Fettahoğlu İbrahim, Akşahin İzel Cemre, Yeşiloğlu Buket, Çelik Hidayet Ece Arat, Kaymakçı Esma Çörekli, Kendirlioğlu Burcu Kök, Frye Mark, Özerdem Ayşegül, Ceylan Deniz
Koç University Research Center for Translational Medicine, İstanbul, Türkiye.
Koç University Research Center for Translational Medicine, İstanbul, Türkiye; Department of Neuroscience, Graduate School of Health Sciences, Koç University, İstanbul, Türkiye.
J Affect Disord. 2025 Nov 15;389:119653. doi: 10.1016/j.jad.2025.119653. Epub 2025 Jun 19.
Mitochondrial genome-encoded long non-coding RNAs (mt-LncRNAs) that play roles in regulation of energy metabolism and mitochondrial function, both crucial in mood disorder pathogenesis, yet remain poorly explored despite growing interest. This study examines their expression levels in individuals with major depressive disorder (MDD), bipolar disorder (BD), siblings of individuals with BD (SIB), and healthy controls (HC).
Blood samples from 153 participants (31 MDD, 40 BD, 39 SIB, 43 HC) were analyzed for 10 mt-LncRNAs via RT-qPCR. Samples from a subgroup of 15 remitted MDD (MDD) patients following 8-week treatment were included for exploratory analysis. A composite score for all LncRNAs, global factor, was derived using principal component analysis. All comparisons were adjusted for age, sex, smoking, BMI, and multiple comparisons.
Global scores showed overall downregulation in MDD, BD, and SIB compared to HCs, with BD exhibiting the lowest levels (p < 0.01). All mt-LncRNAs were downregulated in BD and SIB, while 8 (excluding ASncmtRNA-2 and 7S RNA) were downregulated in MDD (p < 0.05). Mt-LncRNA levels were lower in BD than in SIB and MDD (p < 0.05), with 6 also lower in SIB compared to MDD (p < 0.05). Exploratory analysis revealed a significant increase in 8 mt-LncRNAs (excluding LIPCAR and 7S RNA) in MDD compared to baseline MDD (p < 0.05).

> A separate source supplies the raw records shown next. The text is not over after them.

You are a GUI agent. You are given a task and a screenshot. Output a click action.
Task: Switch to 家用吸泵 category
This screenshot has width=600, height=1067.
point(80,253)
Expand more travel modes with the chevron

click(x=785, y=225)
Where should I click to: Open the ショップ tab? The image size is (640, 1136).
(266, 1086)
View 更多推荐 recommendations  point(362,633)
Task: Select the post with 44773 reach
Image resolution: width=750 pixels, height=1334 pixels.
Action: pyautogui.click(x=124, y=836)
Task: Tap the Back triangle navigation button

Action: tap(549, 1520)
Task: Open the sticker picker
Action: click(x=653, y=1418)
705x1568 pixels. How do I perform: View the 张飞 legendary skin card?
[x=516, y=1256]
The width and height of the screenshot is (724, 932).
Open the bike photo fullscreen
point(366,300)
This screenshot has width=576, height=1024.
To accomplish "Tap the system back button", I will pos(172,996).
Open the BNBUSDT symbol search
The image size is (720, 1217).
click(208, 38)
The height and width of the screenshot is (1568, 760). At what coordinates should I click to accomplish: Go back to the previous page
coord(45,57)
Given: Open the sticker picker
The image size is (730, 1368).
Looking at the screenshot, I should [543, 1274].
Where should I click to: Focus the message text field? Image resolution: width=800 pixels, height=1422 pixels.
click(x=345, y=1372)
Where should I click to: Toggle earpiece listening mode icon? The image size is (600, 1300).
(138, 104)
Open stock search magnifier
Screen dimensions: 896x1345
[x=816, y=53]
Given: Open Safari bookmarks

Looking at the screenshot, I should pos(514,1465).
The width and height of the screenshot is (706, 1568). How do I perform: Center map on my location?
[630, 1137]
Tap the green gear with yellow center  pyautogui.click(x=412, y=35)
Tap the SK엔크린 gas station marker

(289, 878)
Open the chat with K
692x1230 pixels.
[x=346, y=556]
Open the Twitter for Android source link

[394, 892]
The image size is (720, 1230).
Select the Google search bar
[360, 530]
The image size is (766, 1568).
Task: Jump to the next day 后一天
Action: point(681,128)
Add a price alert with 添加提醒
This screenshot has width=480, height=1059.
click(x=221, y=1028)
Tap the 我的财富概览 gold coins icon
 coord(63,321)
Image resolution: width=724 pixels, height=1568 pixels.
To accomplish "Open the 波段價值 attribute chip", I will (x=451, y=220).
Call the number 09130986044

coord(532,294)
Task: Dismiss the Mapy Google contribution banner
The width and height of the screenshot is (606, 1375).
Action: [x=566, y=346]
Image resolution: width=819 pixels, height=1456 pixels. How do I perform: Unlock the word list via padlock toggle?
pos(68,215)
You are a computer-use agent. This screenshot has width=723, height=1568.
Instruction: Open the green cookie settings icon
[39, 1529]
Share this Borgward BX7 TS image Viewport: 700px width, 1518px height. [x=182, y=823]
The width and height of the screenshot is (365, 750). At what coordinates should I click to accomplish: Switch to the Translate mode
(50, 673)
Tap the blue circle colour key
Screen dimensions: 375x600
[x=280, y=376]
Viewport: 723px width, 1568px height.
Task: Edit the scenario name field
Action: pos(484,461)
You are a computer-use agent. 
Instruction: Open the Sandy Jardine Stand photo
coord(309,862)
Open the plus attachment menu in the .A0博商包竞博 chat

Findings show a significant mt-LncRNA downregulation in mood disorders and suggest genetic transmission as well as a capacity to change with treatment. Further research is needed to explore the genetics and modifiability of mt-LncRNAs in mood disorders.
线粒体基因组编码的长链非编码RNA(mt-LncRNAs)在能量代谢和线粒体功能调节中发挥作用,这两者在情绪障碍发病机制中都至关重要,但尽管人们对此兴趣日益浓厚,其仍未得到充分研究。本研究检测了它们在重度抑郁症(MDD)、双相情感障碍(BD)、双相情感障碍患者的兄弟姐妹(SIB)以及健康对照(HC)中的表达水平。
通过逆转录定量聚合酶链反应(RT-qPCR)分析了153名参与者(31名MDD患者、40名BD患者、39名SIB、43名HC)血液样本中的10种mt-LncRNAs。纳入了15名经过8周治疗后缓解的MDD患者亚组的样本进行探索性分析。使用主成分分析得出所有LncRNAs的综合评分,即全局因子。所有比较均针对年龄、性别、吸烟、体重指数和多重比较进行了调整。
与HC相比,MDD、BD和SIB中的全局评分总体下调,BD的水平最低(p < 0.01)。所有mt-LncRNAs在BD和SIB中均下调,而8种(不包括ASncmtRNA-2和7S RNA)在MDD中下调(p < 0.05)。BD中的mt-LncRNA水平低于SIB和MDD(p < 0.05),6种在SIB中也低于MDD(p < 0.05)。探索性分析显示,与基线MDD相比,MDD中有8种mt-LncRNAs(不包括LIPCAR和7S RNA)显著增加(p < 0.05)。
研究结果表明情绪障碍中mt-LncRNAs存在显著下调,并提示了遗传传递以及随治疗改变的能力。需要进一步研究以探索情绪障碍中mt-LncRNAs的遗传学和可修饰性。